Investing.com– Oil prices were largely steady in Asian trade on Wednesday as traders remained cautious ahead of a closely watched U.S. inflation report, while prices still hovered near a four-month high.

At 20:58 ET (01:58 GMT), Brent Oil Futures were unchanged at $79.95 a barrel, while Crude Oil WTI Futures expiring in March inched up 0.1% to $76.45 a barrel.

Oil had rallied at the start of this week and reached a four-month high on Monday after the Joe Biden administration introduced a comprehensive sanctions package aimed at cutting into Russia’s oil and gas revenues.

This sparked concerns over tightening supply and the potential for increased demand from alternative sources, with analysts suggesting sanctions could push the price of Brent up to $90 per barrel.

Traders cautious ahead of US CPI

Traders are exhibiting caution ahead of the upcoming U.S. Consumer Price Index (CPI) release on Wednesday, following a December Producer Price Index (PPI) report that showed milder-than-expected inflation.

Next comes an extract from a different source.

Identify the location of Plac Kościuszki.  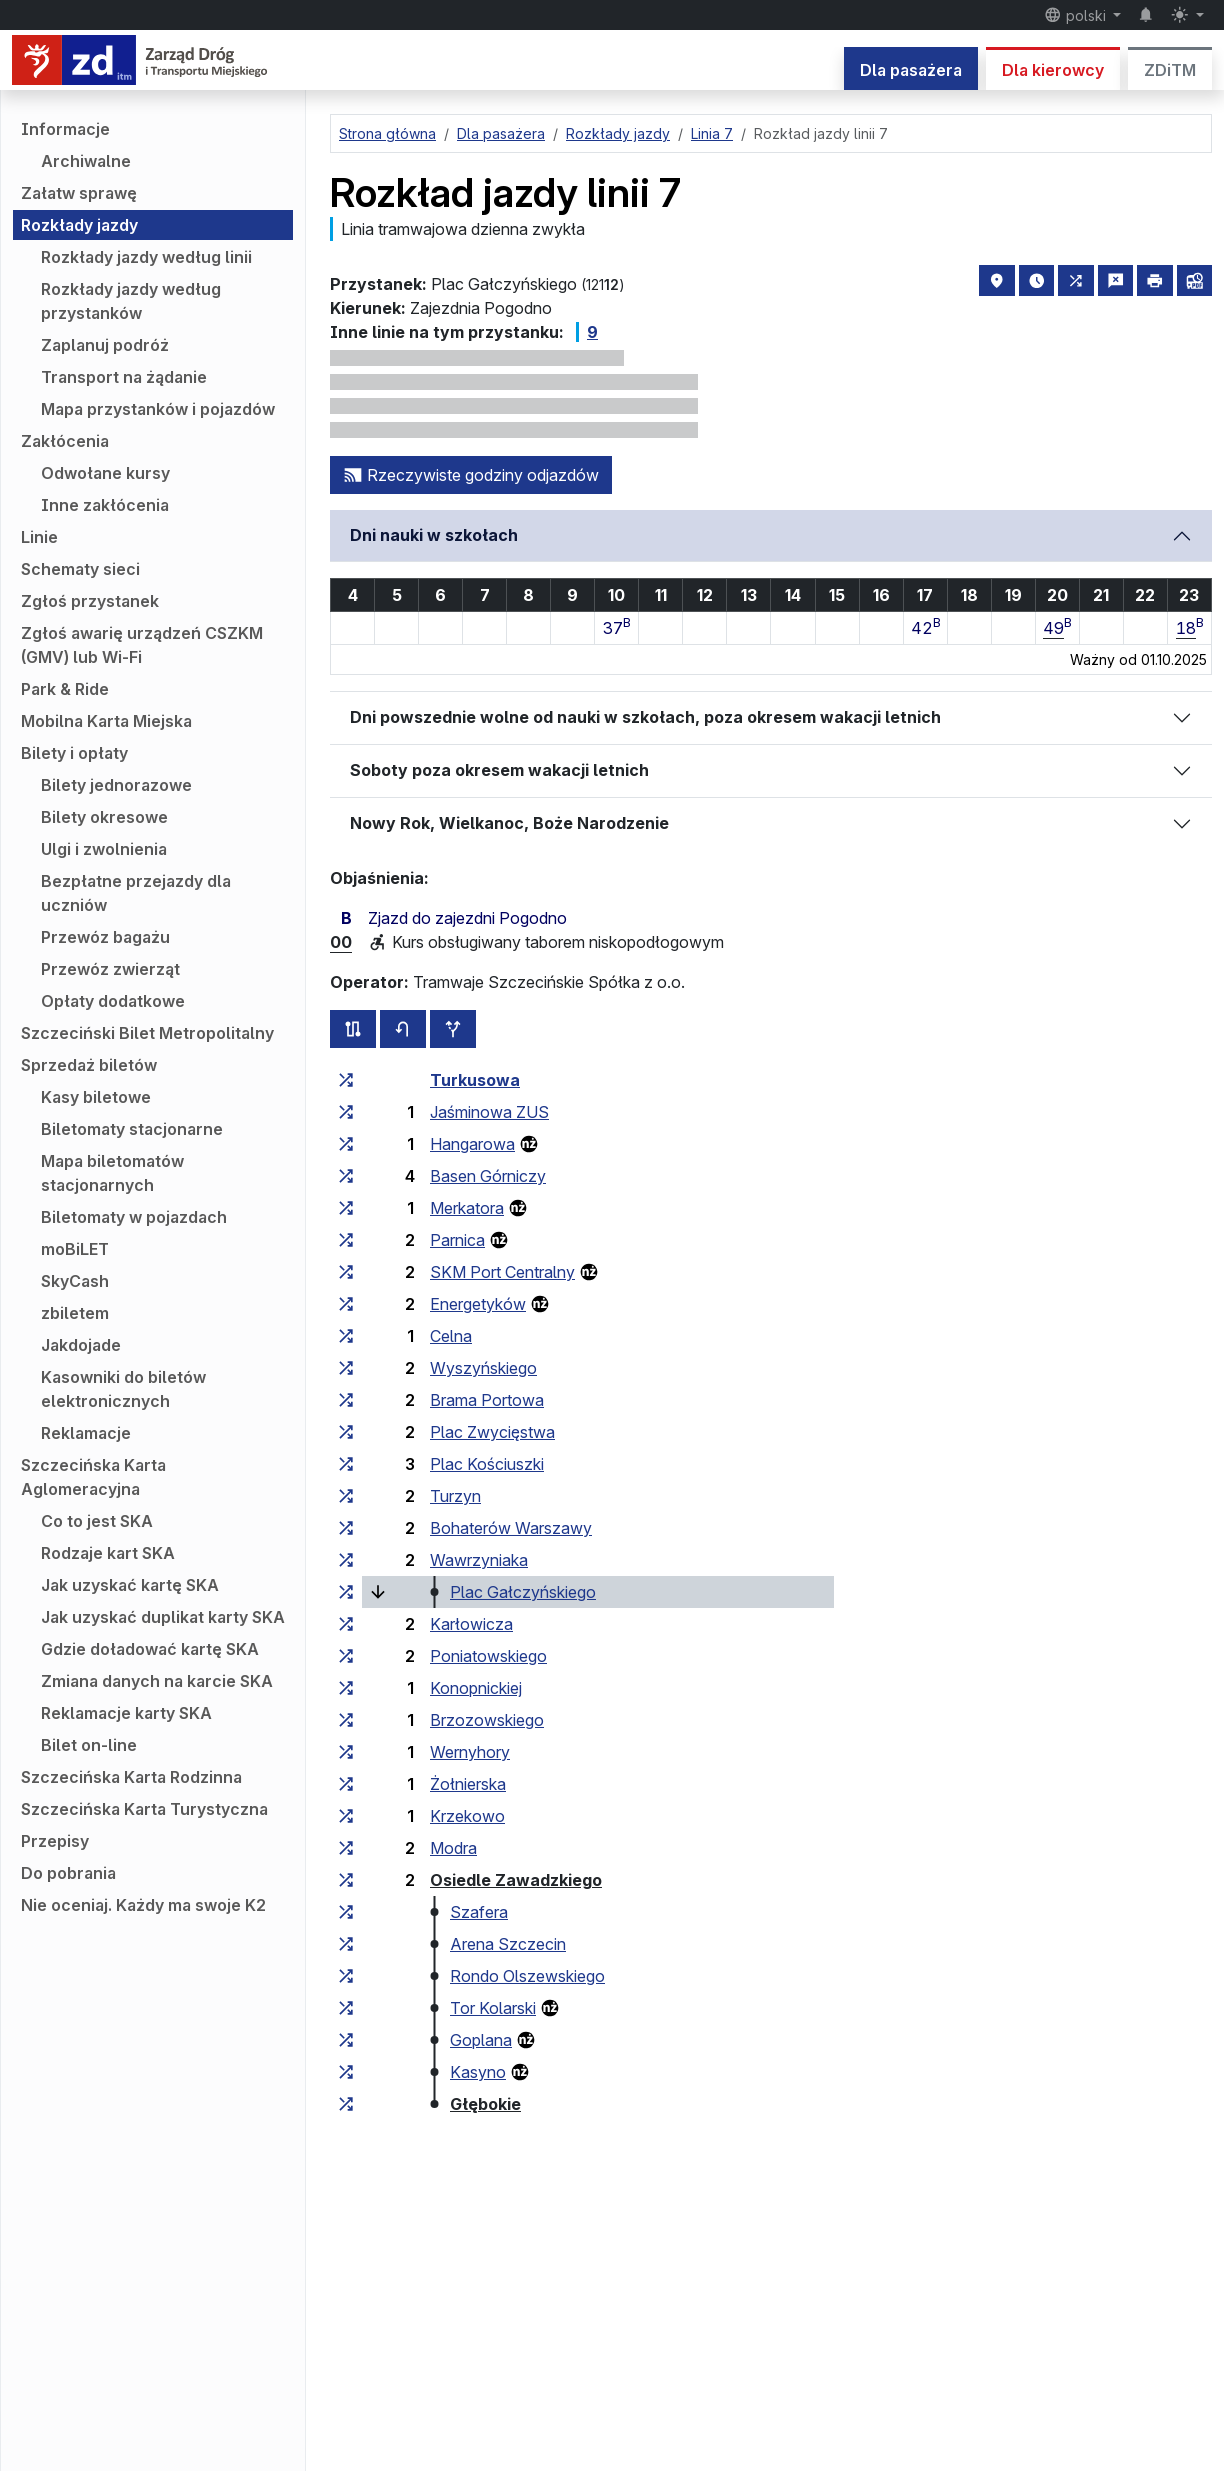
(487, 1464).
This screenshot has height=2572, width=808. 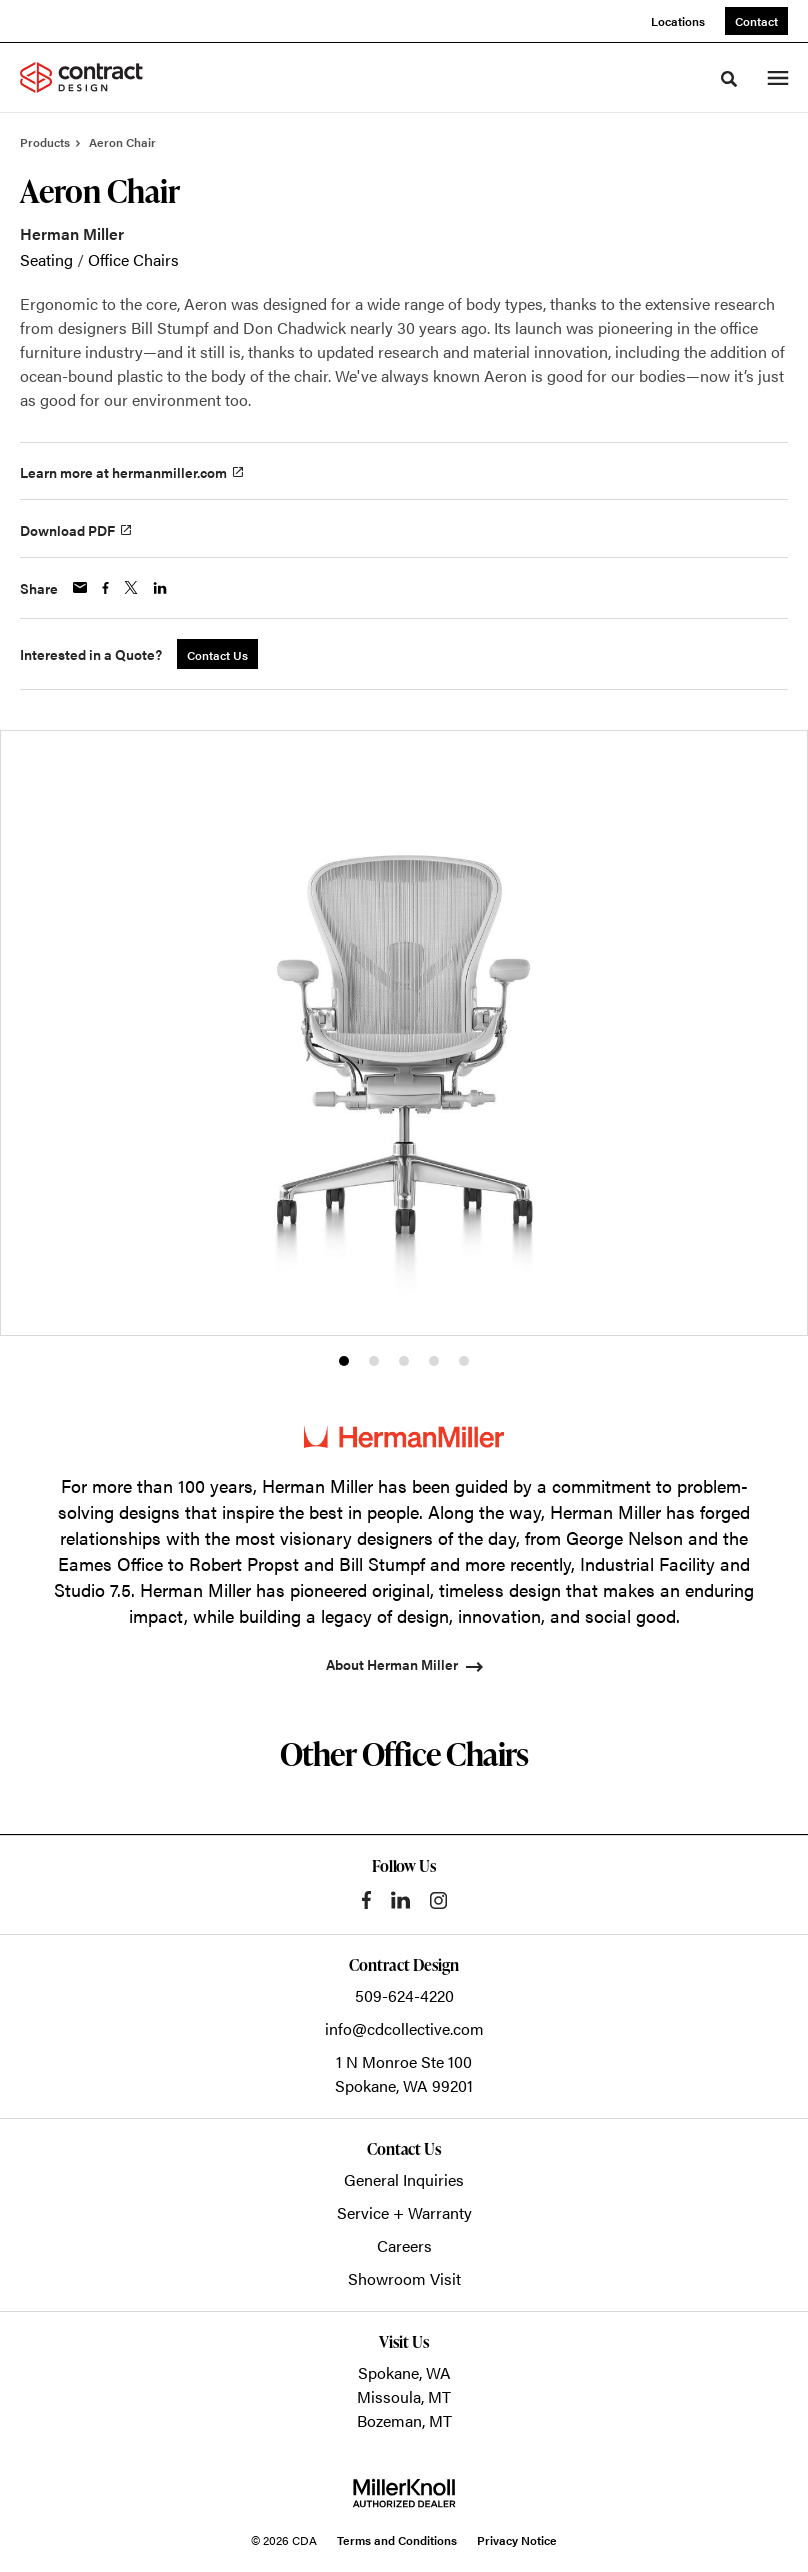 I want to click on [Toggle Search], so click(x=729, y=79).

The PPI rose by 0.2% in December, aligning with forecasts, and marking a slowdown from November’s 0.4% increase.

Despite the tempered PPI figures, concerns persist about potential inflationary pressures in the forthcoming CPI data. The Federal Reserve has already projected just two rate cuts in 2025, with officials expressing concern over inflation remaining elevated.

Higher interest rates bode well for the U.S. dollar, and when the greenback appreciates against other currencies, it makes oil more expensive for buyers using other currencies.

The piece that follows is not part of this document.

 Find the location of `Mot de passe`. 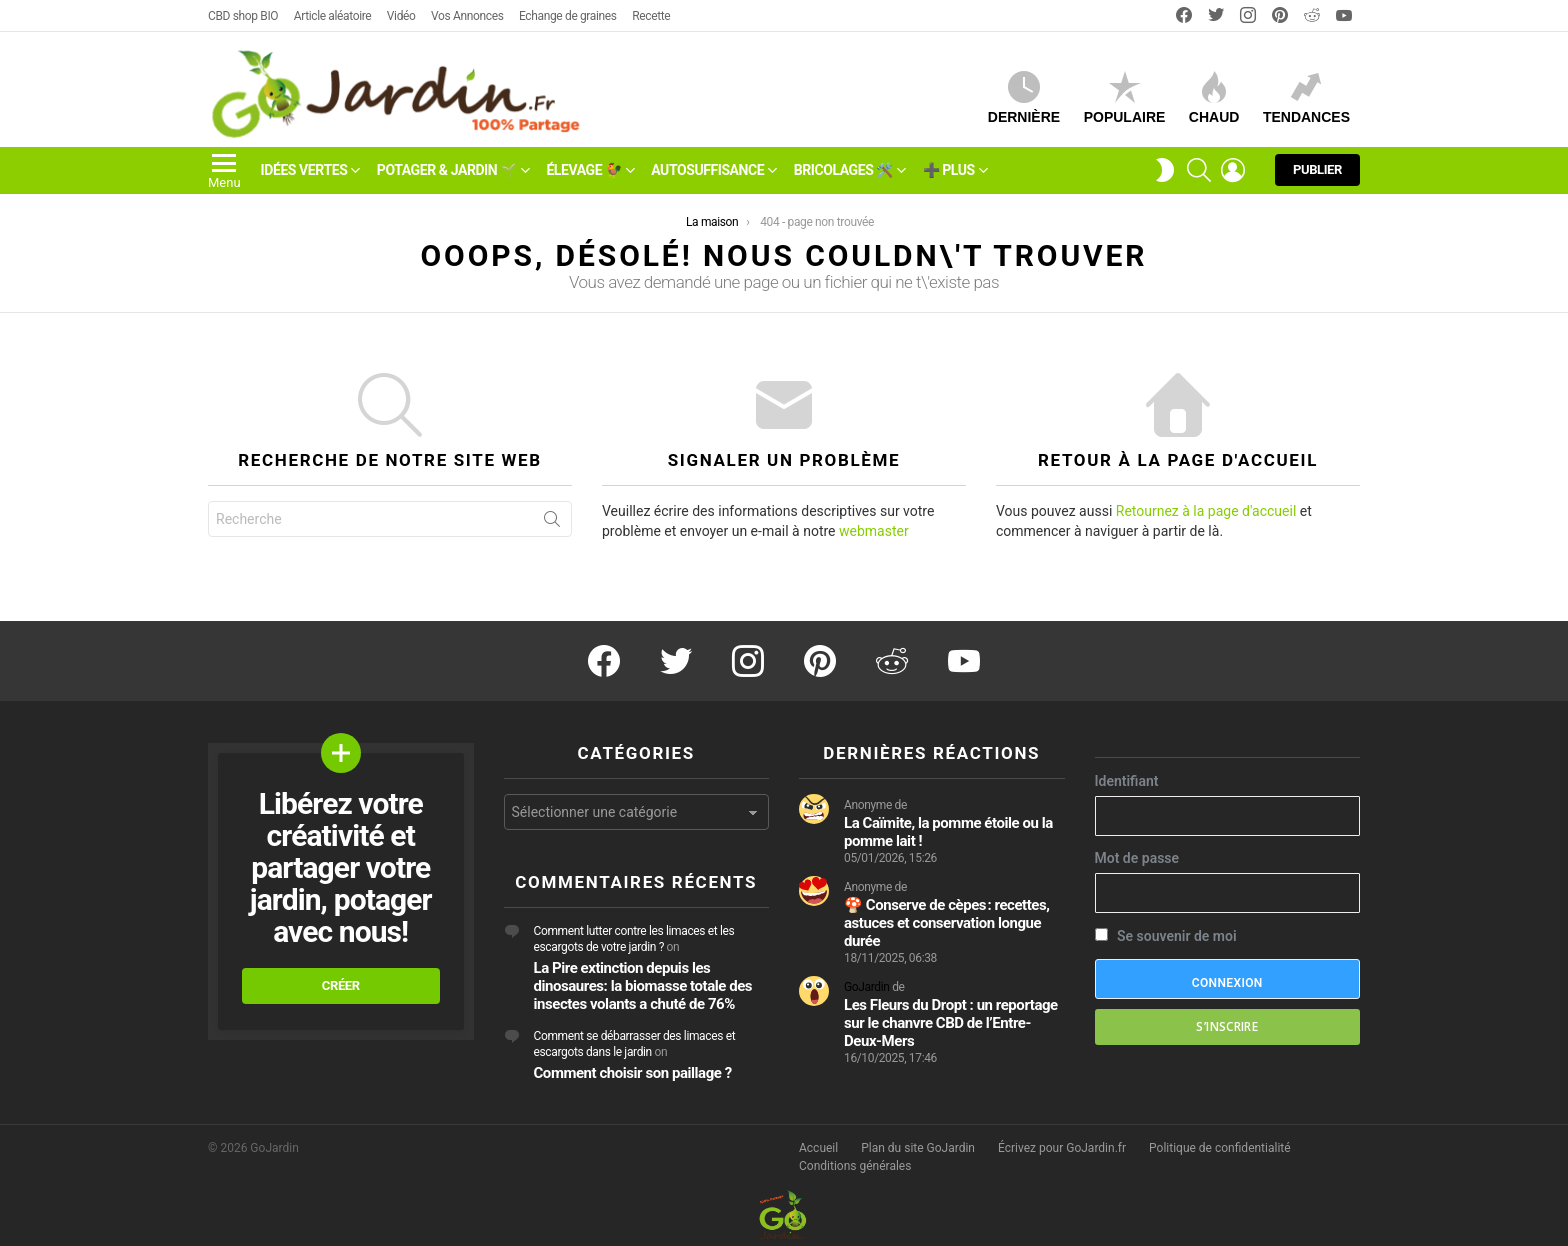

Mot de passe is located at coordinates (1137, 858).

The US Dollar Index has consistently remained near a two-year peak after reaching it in December, creating pressure on oil prices.

The recent surge in oil prices, with Brent crude reaching $80 per barrel, adds another layer of complexity. While gasoline prices have not yet significantly impacted consumers, increases in diesel, jet fuel, and heating oil may contribute to inflationary pressures in the near term.

API reports smaller-than-expected decline in crude inventories

The American Petroleum Institute (API) report showed that U.S. crude inventories fell by about 2.6 million barrels for the week ended Jan. 10, compared with a draw of 4 million barrels reported by the API for the previous week. Economists were expecting a decline of 3.5 million barrels.

A smaller drawdown typically means that demand for crude oil may not be as high as anticipated, or that supply is more robust than expected.

Gasoline inventories rose by approximately 5.4 million barrels, while distillate stockpiles, including diesel and heating oil, expanded by 4.9 million barrels.

The official government report providing detailed inventory data is scheduled for release later in the day.